Exercise objective:
Only the lines holding "screenshot" are wanted. Copy every one from the records below.

(Beginning of Input records)

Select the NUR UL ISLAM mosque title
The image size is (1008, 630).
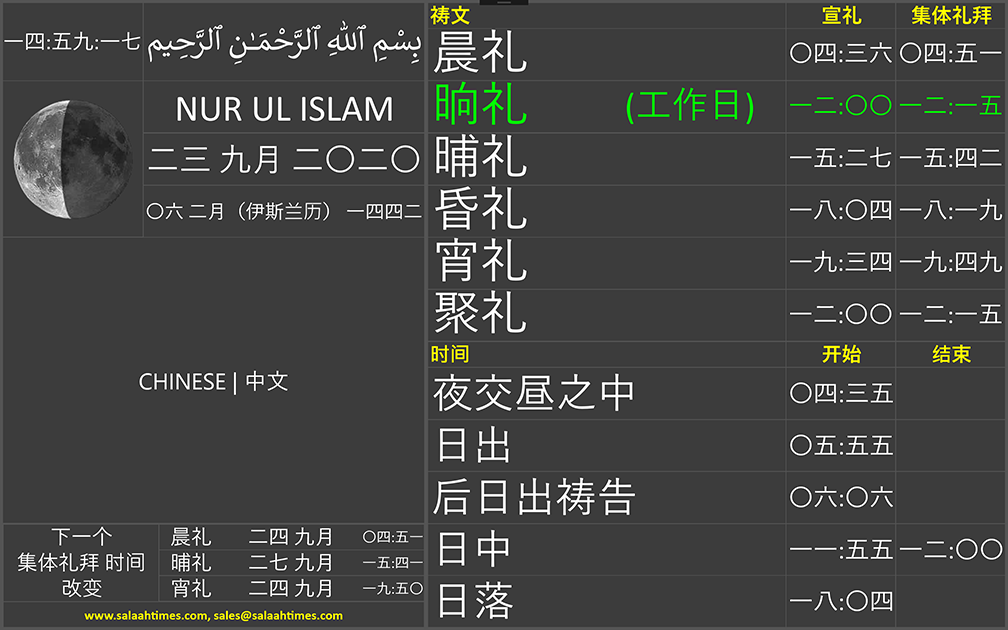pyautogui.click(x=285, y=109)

(End of Input records)
(Beginning of Input records)

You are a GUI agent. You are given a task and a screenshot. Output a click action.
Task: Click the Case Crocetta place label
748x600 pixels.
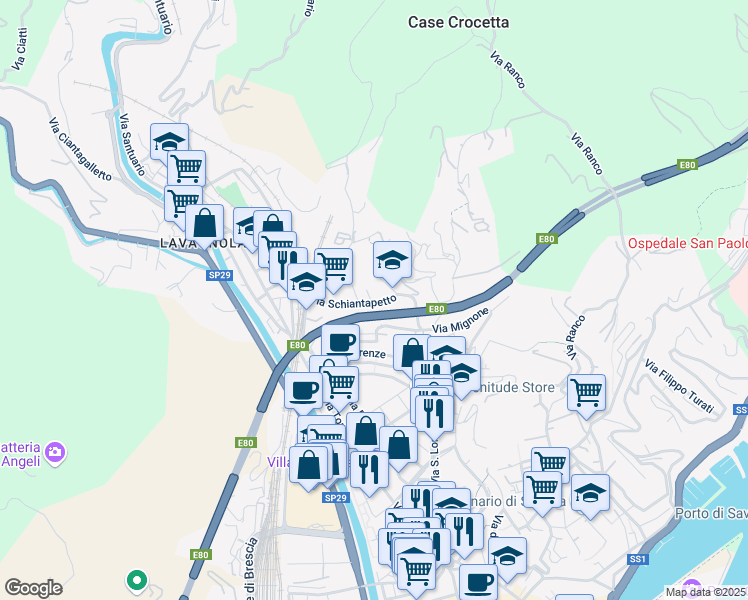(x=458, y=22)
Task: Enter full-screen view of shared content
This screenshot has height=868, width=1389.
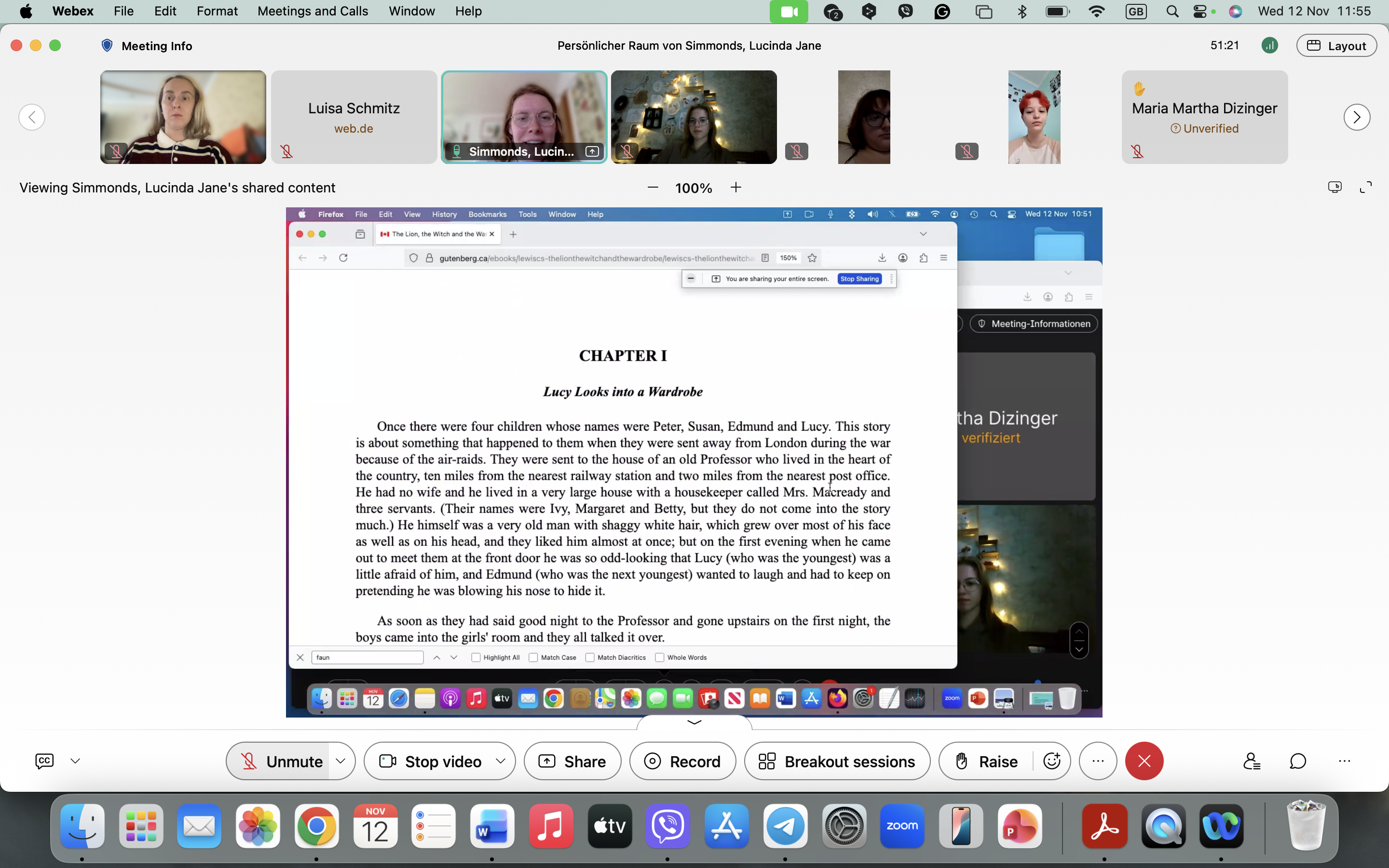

(End of Input records)

Reply to the task:
You are a GUI agent. You are given a task and a screenshot. Output a click action.
This screenshot has height=868, width=1389.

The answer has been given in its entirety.